begin GIVEN TEXT
[Date Prev][Date Next][Thread Prev][Thread Next][Date Index][Thread Index]

Re: Terhardt's theory and the tritone paradox

Bruno Repp writes:

> What is not clear to me, however, is how
> the auditory system could get shaped by exposure to the multitude of
> speech sounds generated by vocal tracts of all sizes. The idea seems
> appealing, but the mechanism is quite opaque.

The spectral dominance region is presumably determined by the spectral
characteristics of environmental sounds -- in particular, of speech sounds. In a
Gibsonian or ecological approach, the whole speech-hearing system is integrated,
tuned to itself and to the natural environment by a combination of (social)
evolution and (social) life experience. As a result, the auditory system "knows"
that certain frequency ranges are more likely to provide useful information
about sound sources in the environment, or about the meaning of speech, than

Mechanism? A neural-net model of spectral dominance would presumably involve
units that are tuned to given spectral frequencies. The more you excite a given
synapse during exposure to speech, the stronger the connection, and the higher
the corresponding spectral frequency weight.

> And until this mechanism
> is clarified, the proposed explanation is merely a description pushed
> up one level (i.e., from the actual behavior to the hypothetical spectral
weighting function).

I think the point here is that the same algorithm, including the spectral
weighting function, can explain a wide range of different pitch effects -- pitch
of pure tones, harmonic complex tones, residue tones, bells, chords, etc. (see
TSS82a for details). It's no mean feat to create a single algorithm that
approximately fits a wide range of data.

>  Richard also neglects to mention that, in my study, I found strong
> effects of spectral envelope for many listeners. This result is indeed
> atypical compared to what Deutsch and Pollack reported, and also with
> respect to Terhardt's model, but it is a finding in need of explanation.
> Apparently, spectral envelope effects do surface under certain conditions,
> and the Terhardt model does not allow for that.

Deutsch used two spectral envelopes in her study that were exact spectral
transpositions of each other, differing by an interval of 6 semitones. If you
plug all 12 OCTs for each of Deutsch's envelope into TSS82b, the two calculated
pitch distributions differ in average ("centroid") pitch by about 2 semitones.
end GIVEN TEXT
begin SOURCE EXCERPT
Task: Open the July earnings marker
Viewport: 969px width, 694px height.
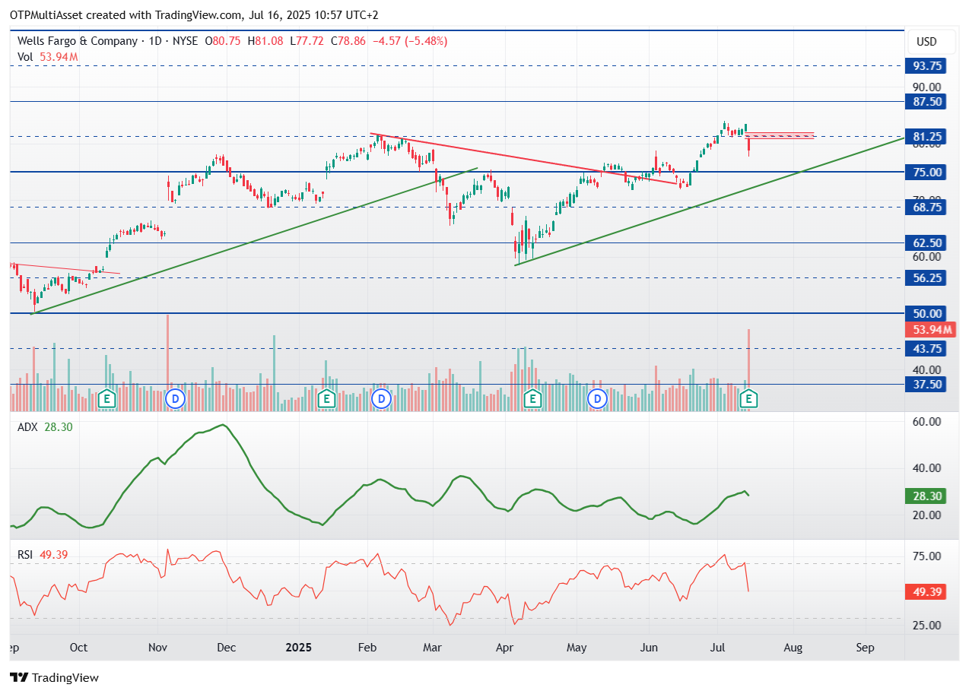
end SOURCE EXCERPT
### [SHORT TASK A]
Summarize the reply on Terhardt's theory and the tritone paradox in three sentences.
### [SHORT TASK B]
Answer these questions from the reply on Terhardt's theory and the tritone paradox:
(i) In the proposed neural-net model, what happens to a connection the more its synapse is excited during exposure to speech?
(ii) By what interval did the two spectral envelopes in Deutsch's study differ?
(iii) How many OCTs for each of Deutsch's envelopes are plugged into TSS82b?

### [WRITTEN REPLY A]
The reply holds that the spectral dominance region is presumably determined by the spectral characteristics of environmental sounds, especially speech, and suggests a neural-net mechanism in which frequency-tuned units gain stronger connections, and so higher spectral weights, the more they are excited during exposure to speech. It argues that one algorithm, including the spectral weighting function, can explain a wide range of pitch effects, such as those of pure tones, harmonic complex tones, residue tones, bells and chords. It also notes that Deutsch's two spectral envelopes were transpositions of each other 6 semitones apart, and that running all 12 OCTs for each through TSS82b yields calculated pitch distributions whose average pitch differs by about 2 semitones.

### [WRITTEN REPLY B]
(i) The connection becomes stronger, and the corresponding spectral frequency weight rises.
(ii) 6 semitones.
(iii) 12.